Cien horas de gracia


Publicado en el Diari de Tarragona el 21 de noviembre de 2011

Los comicios menos disputados de nuestra historia reciente han certificado lo que todas las encuestas auguraban: una abrumadora mayoría social ha apostado todo al azul, destrozando el hasta hoy firme suelo electoral de los socialistas. El PP ha ganado en España… y en la ciudad de Tarragona. Hacía tres décadas que ningún partido de oposición vencía en unas elecciones generales por mayoría absoluta. 

Dado el volumen de la espantada socialista, parece necesario analizar el camino electoral seguido por esos cuatro millones de papeletas perdidas. Como primer factor, era previsible que un nutrido bloque de antiguos votantes del PSOE decidiese ayer quedarse en casa, tras sentirse traicionados en sus principios ideológicos durante este último mandato. También ha existido un corrimiento electoral hacia la resucitada IU, como último bastión izquierdista para aquellos sectores más ideologizados, que priorizan las políticas efectivas sobre los lemas biensonantes. Por último, seguro que se han multiplicado los ciudadanos pragmáticos que han optado por la gestión eficaz, más allá de afinidades ideológicas, votando a un candidato conservador que difícilmente lo haría peor que ZP. 

Hace unos días, un buen amigo me comentaba acertadamente que el proceso que estamos viviendo recuerda a la vieja figura romana del dictator republicano, un gobernante al que el senado otorgaba plenos poderes de forma temporal para afrontar épocas de especial dificultad. Esperemos que Rajoy, a diferencia de Aznar, no necesite un hombre susurrante que le ponga los pies en el suelo en su marcha triunfal (hominem te esse memento). Dudo que haga falta explicarle que el respaldo que ha recibido apenas se debe a sus especiales dotes como estadista, sino a la falta de alternativa viable y a la evidente necesidad de un ejecutivo con suficiente margen de maniobra para emprender las imperiosas reformas estructurales que el país necesita. 

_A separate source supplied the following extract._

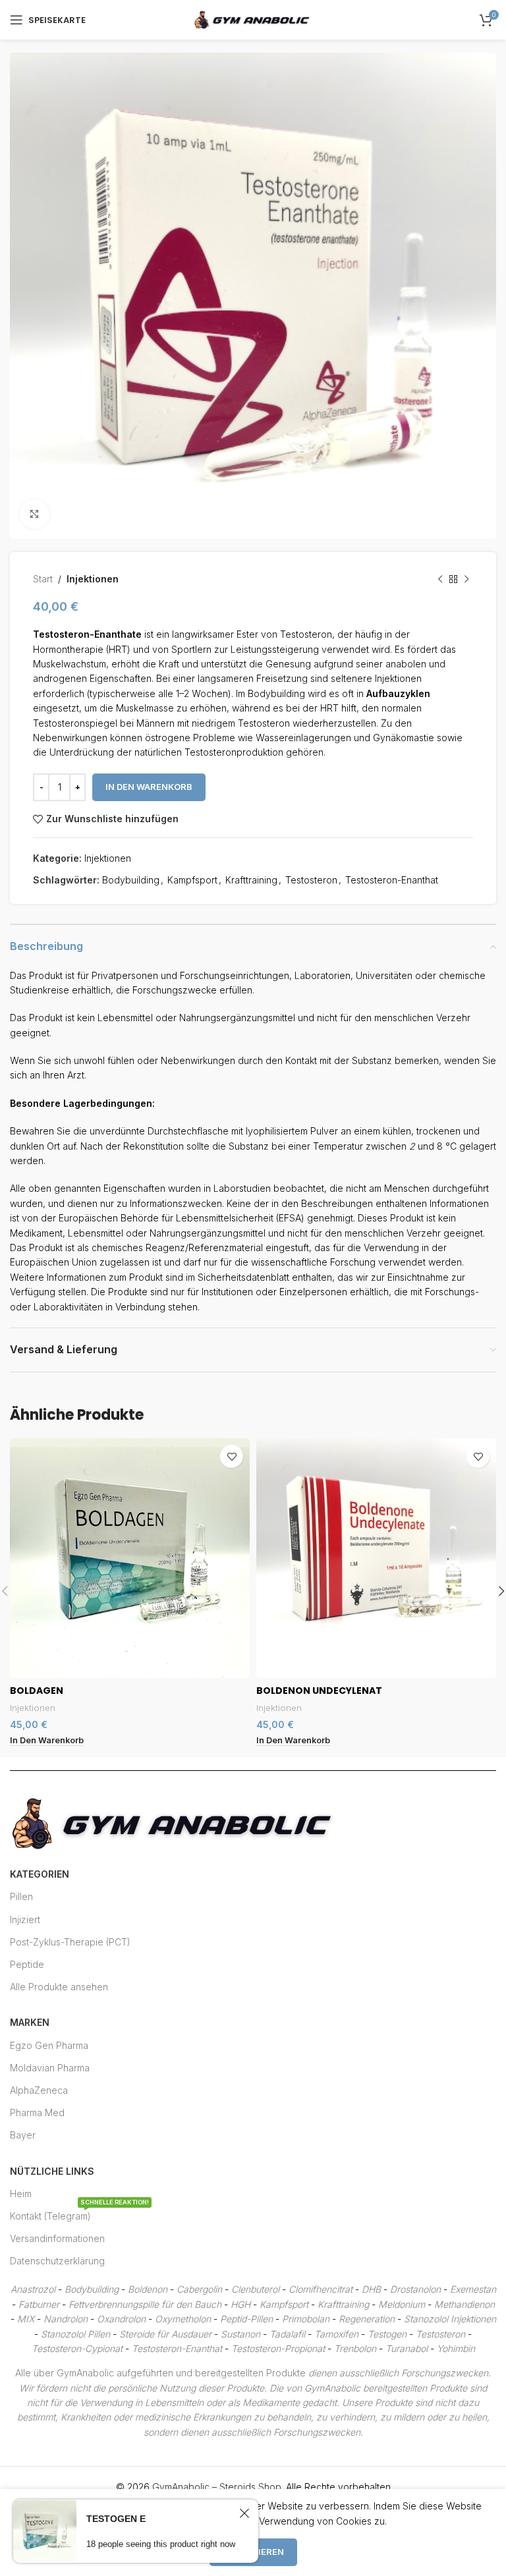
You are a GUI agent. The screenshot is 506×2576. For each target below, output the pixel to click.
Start (43, 578)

En cualquier caso, la fiesta ha viajado de Ferraz a Génova, y mientras una multitud aclama al nuevo líder mesiánico (Ave, Mariano), otros lo reciben temiendo el final de nuestro estado del bienestar (morituri te salutant). Pese a recibir una herencia envenenada, Rajoy tiene ahora la oportunidad de refutar con hechos su supuesta insensibilidad social, empezando a recortar por donde se debe (duplicidades institucionales, gastos injustificables, gigantismo administrativo…) sin volcar la cuenta de la crisis sobre los menos favorecidos (sanidad pública, educación…). A su favor tendrá un Congreso postrado a sus pies, con unos partidos nacionalistas que han perdido la poción mágica que permitía doblegar al Imperio con un limitadísimo número de efectivos, mientras un PSOE enviado a galeras por la ciudadanía bastante tendrá con resolver sus propios problemas de liderazgo (seguro que en el próximo congreso ordinario, como en la escena final de la película de Kubrick, aparecen más Espartacos de los previsibles). 

Eso sí, que Rajoy se olvide de los cien días de gracia: ha tenido siete años para decidir lo que iba a hacer al día siguiente de su victoria. No hay un minuto que perder.